* GIVEN REQUEST *
Add -37 to every coordinate in the answers, and restate the lines from the one containing "The height and width of the screenshot is (375, 600)." through the final line, both included, with their requests and without the pictures.

-------- EXTRACTED RECORDS

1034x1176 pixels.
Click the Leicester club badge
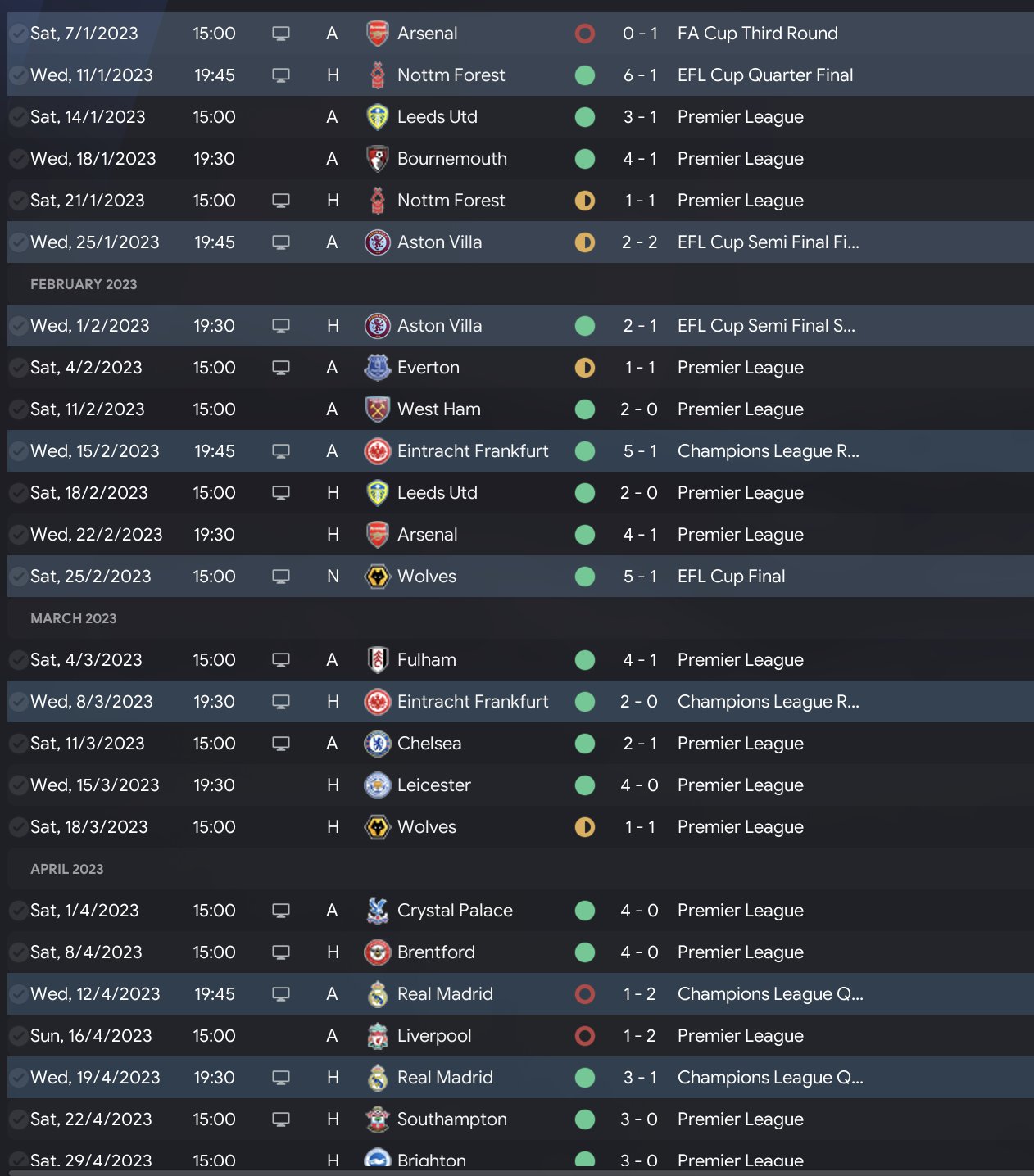(x=377, y=785)
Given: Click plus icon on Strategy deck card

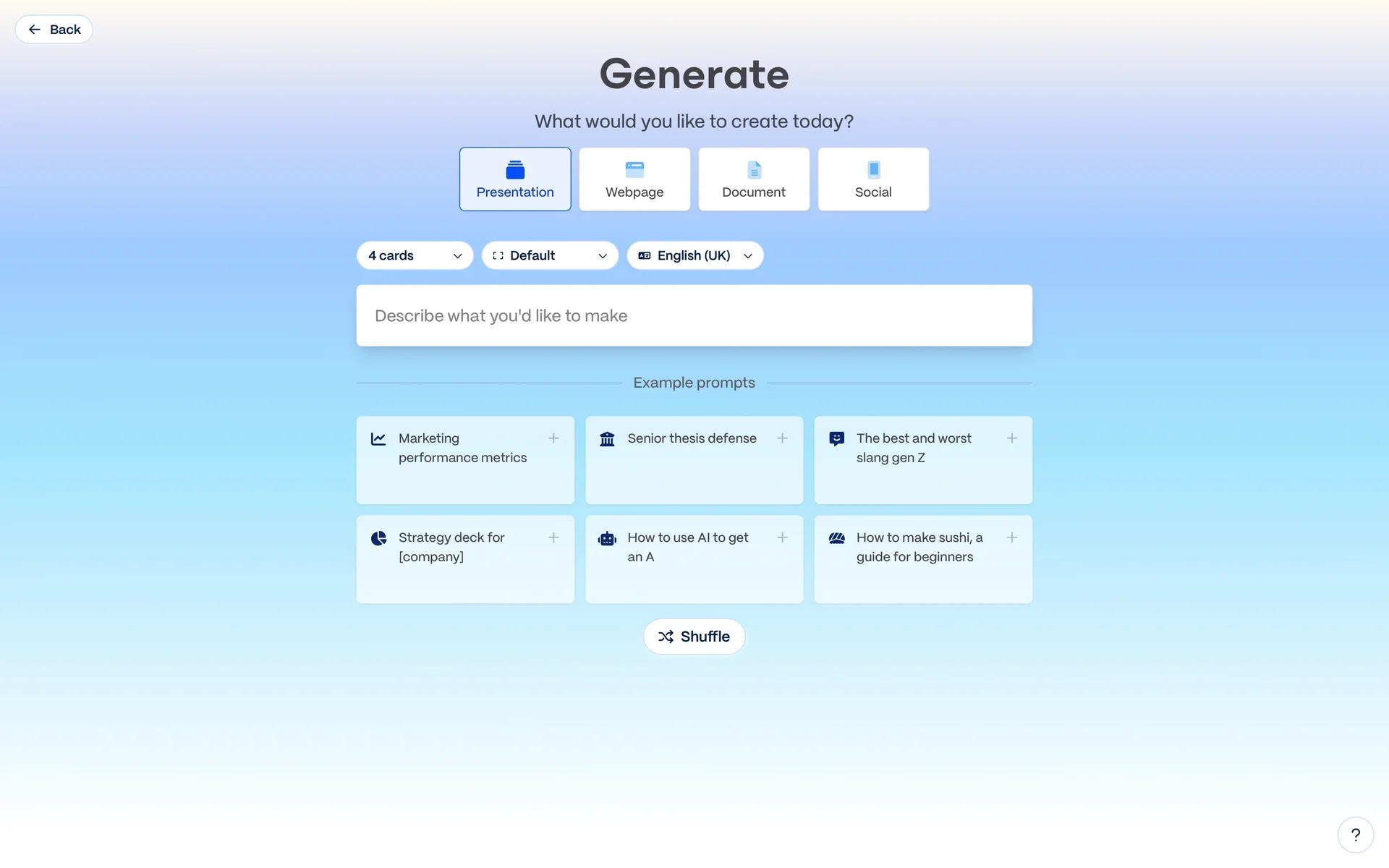Looking at the screenshot, I should click(x=553, y=537).
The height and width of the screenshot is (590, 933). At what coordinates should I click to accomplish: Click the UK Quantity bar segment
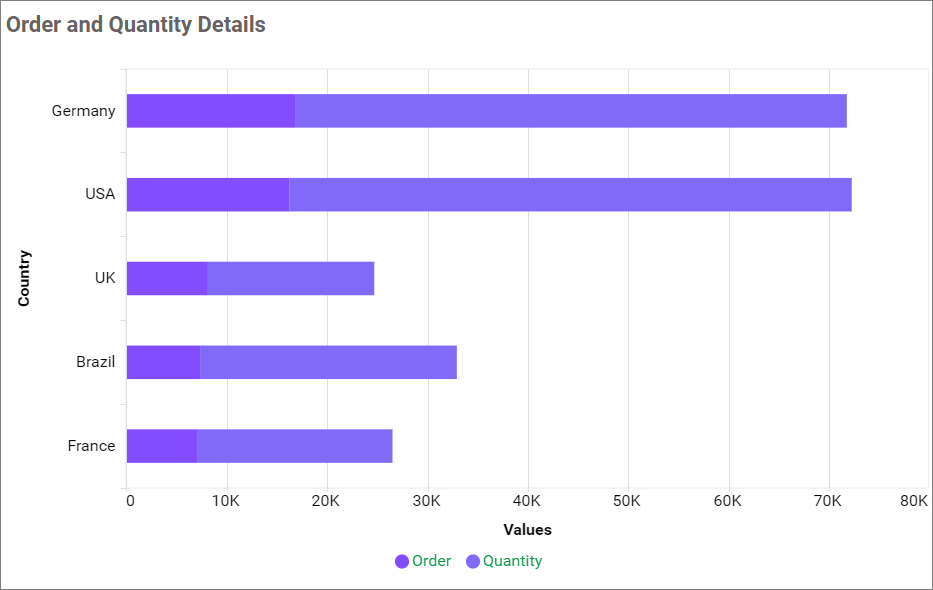[290, 279]
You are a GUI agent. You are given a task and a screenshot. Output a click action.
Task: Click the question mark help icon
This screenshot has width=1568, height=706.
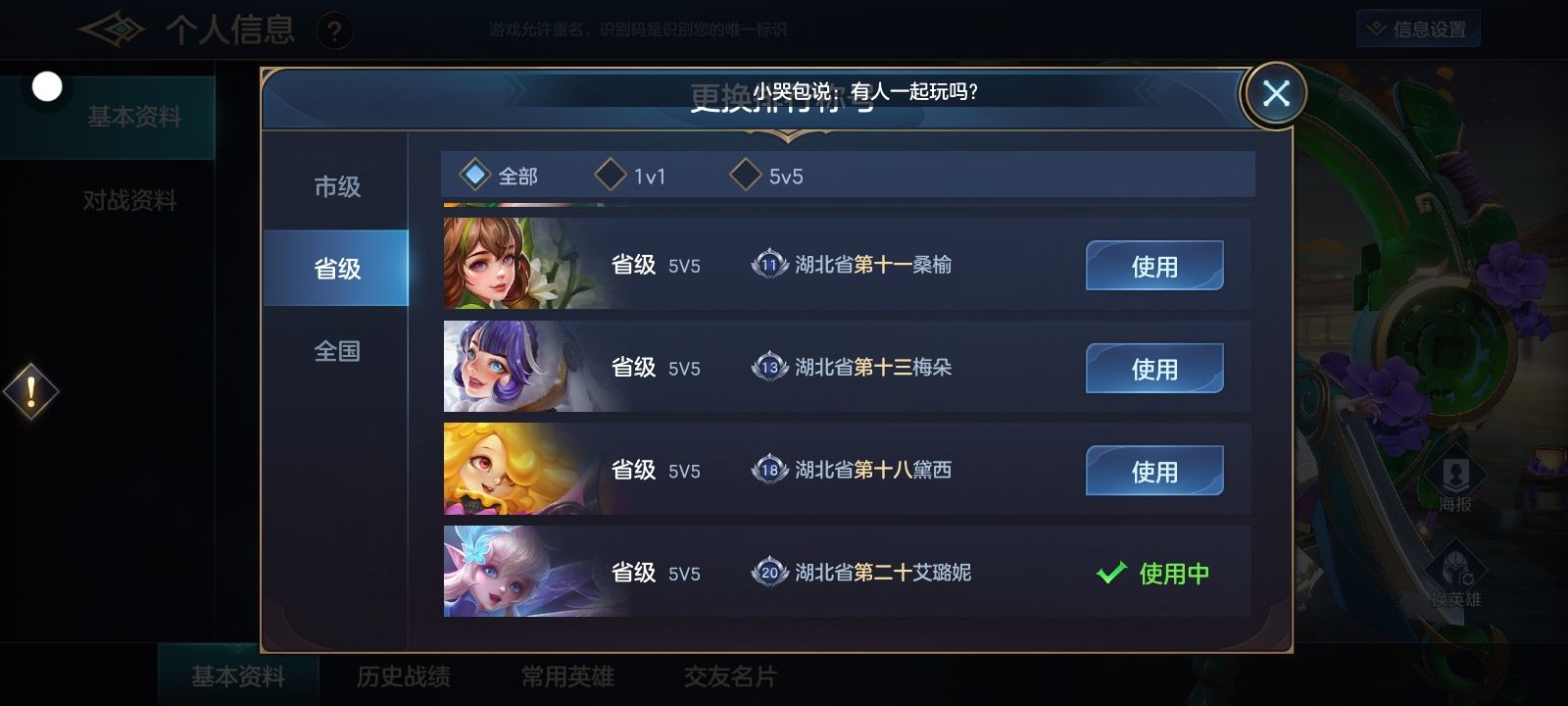(x=334, y=31)
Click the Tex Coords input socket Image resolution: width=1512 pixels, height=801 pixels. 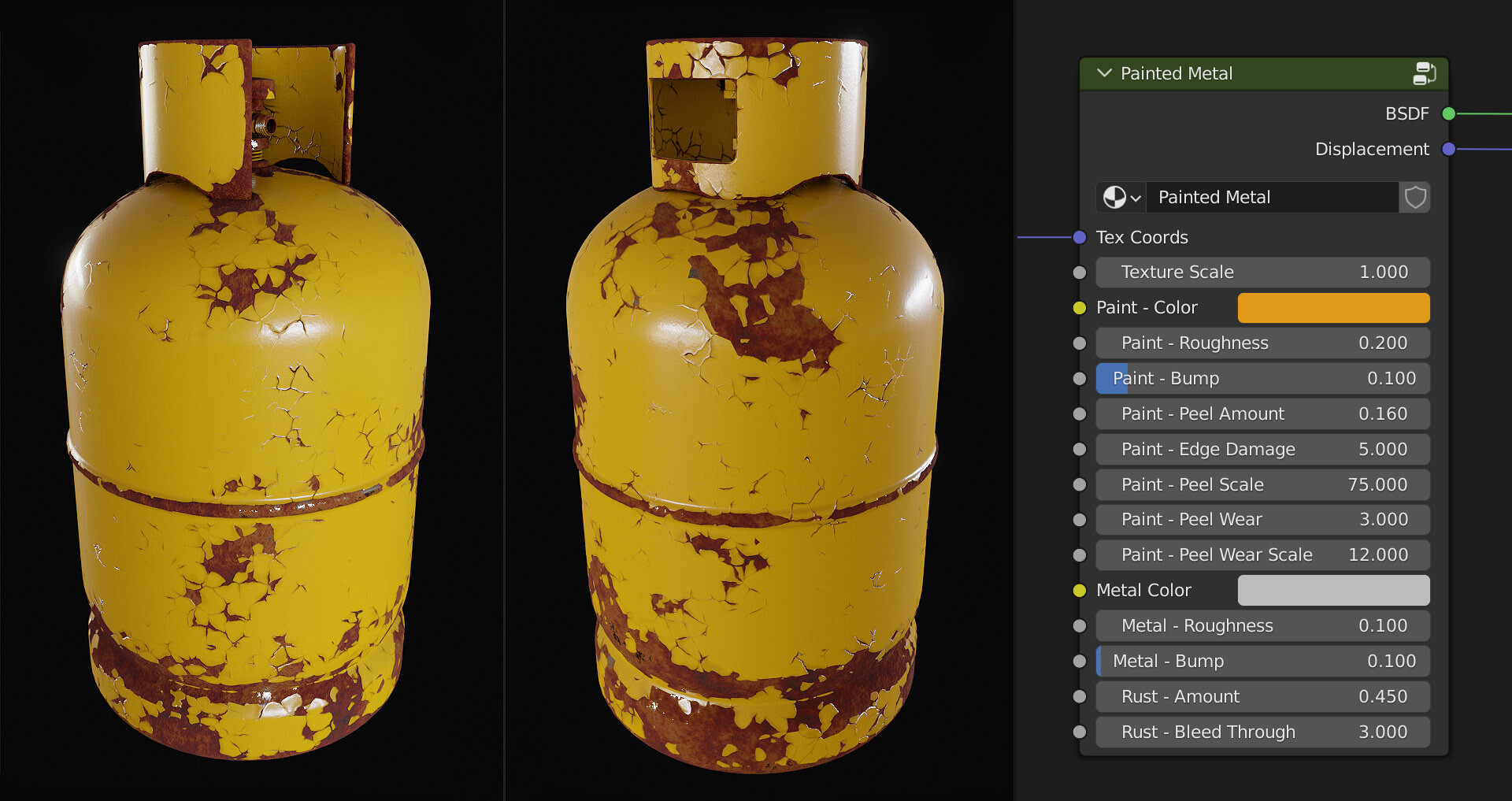click(x=1079, y=237)
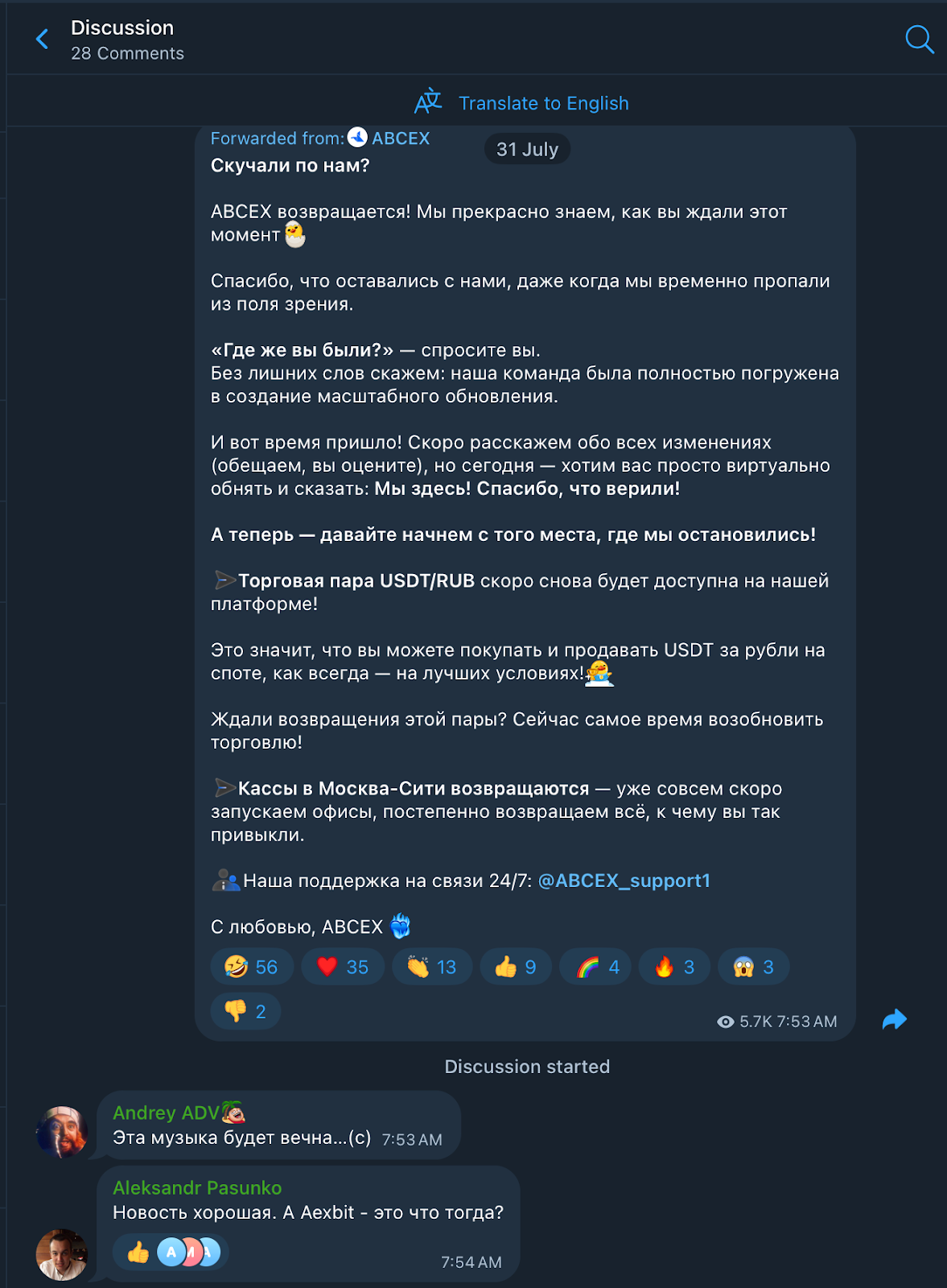Go back using the back arrow
Image resolution: width=947 pixels, height=1288 pixels.
(x=42, y=39)
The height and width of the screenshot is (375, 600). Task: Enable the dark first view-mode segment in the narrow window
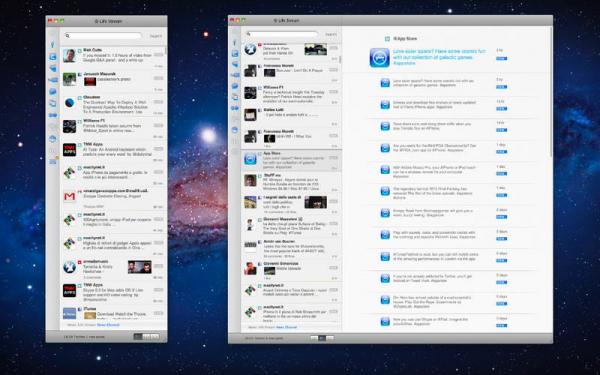click(138, 337)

----------------

* WORKED ANSWER *
The height and width of the screenshot is (375, 600). Task: Enable the dark first view-mode segment in the narrow window
click(101, 300)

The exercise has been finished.